Assignment: Give every line from the entries that contains "Remove".

§ §

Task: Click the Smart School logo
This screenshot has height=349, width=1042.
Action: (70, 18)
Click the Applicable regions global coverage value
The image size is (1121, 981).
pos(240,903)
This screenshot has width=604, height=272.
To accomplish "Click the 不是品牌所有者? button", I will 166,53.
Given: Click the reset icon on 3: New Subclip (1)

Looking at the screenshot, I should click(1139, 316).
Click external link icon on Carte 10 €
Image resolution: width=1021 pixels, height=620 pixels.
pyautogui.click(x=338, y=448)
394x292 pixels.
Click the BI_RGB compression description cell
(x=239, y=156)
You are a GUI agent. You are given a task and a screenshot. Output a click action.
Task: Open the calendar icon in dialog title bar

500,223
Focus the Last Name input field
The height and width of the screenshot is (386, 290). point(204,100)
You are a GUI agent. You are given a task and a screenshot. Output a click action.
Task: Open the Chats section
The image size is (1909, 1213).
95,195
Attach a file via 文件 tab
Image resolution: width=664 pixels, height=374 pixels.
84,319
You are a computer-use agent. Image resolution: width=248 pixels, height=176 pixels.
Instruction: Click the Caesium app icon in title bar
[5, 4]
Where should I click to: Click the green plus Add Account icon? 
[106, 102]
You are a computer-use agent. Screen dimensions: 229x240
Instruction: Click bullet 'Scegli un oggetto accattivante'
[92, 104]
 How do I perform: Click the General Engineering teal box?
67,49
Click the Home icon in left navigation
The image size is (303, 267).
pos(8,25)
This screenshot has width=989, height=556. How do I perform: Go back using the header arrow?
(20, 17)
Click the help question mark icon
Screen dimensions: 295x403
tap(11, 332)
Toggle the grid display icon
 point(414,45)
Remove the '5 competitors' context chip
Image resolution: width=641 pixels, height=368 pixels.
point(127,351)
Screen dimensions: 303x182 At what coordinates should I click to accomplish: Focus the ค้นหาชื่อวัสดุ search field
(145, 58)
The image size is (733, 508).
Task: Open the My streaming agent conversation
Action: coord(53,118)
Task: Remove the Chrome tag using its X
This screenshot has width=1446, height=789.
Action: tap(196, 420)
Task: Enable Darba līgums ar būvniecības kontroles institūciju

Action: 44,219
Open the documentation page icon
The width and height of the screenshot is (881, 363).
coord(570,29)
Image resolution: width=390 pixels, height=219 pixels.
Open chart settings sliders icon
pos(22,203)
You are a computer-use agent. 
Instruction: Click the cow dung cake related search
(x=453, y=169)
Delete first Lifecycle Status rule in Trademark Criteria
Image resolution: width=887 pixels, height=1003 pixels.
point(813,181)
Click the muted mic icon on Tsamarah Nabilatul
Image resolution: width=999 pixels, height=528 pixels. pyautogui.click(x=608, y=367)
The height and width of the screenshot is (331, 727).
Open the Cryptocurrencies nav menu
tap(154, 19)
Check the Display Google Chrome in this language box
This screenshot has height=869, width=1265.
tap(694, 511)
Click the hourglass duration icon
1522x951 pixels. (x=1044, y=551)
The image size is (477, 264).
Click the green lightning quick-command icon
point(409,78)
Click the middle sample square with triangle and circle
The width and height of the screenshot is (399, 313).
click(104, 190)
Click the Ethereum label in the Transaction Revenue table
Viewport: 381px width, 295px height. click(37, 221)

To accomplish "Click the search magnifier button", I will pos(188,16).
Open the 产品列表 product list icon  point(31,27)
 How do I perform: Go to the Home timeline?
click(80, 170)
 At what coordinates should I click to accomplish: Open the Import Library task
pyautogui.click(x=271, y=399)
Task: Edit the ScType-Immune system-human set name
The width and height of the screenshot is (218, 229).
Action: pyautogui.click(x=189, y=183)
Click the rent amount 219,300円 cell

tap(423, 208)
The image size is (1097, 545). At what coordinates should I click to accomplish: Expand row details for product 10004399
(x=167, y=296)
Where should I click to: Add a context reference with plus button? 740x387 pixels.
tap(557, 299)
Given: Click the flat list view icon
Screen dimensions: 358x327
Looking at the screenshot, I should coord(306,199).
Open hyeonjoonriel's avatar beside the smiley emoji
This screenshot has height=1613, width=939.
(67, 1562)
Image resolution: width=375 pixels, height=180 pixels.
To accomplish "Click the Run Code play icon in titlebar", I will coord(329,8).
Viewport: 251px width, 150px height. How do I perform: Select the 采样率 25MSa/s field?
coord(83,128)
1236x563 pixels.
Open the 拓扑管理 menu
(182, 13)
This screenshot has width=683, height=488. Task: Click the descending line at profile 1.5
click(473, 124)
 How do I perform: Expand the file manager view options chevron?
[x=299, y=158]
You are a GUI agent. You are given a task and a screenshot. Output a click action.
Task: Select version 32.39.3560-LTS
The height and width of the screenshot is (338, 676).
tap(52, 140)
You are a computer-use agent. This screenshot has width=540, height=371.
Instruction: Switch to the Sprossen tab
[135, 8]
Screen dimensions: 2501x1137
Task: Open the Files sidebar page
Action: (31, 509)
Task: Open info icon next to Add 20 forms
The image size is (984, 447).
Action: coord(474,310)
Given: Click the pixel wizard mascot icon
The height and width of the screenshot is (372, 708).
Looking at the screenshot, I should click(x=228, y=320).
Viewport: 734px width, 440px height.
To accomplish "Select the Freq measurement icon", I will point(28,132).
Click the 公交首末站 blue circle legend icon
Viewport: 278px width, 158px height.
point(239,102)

§ §

Response to the exercise:
Remove the '5 competitors' context chip
Task: Remove the Chrome tag using its X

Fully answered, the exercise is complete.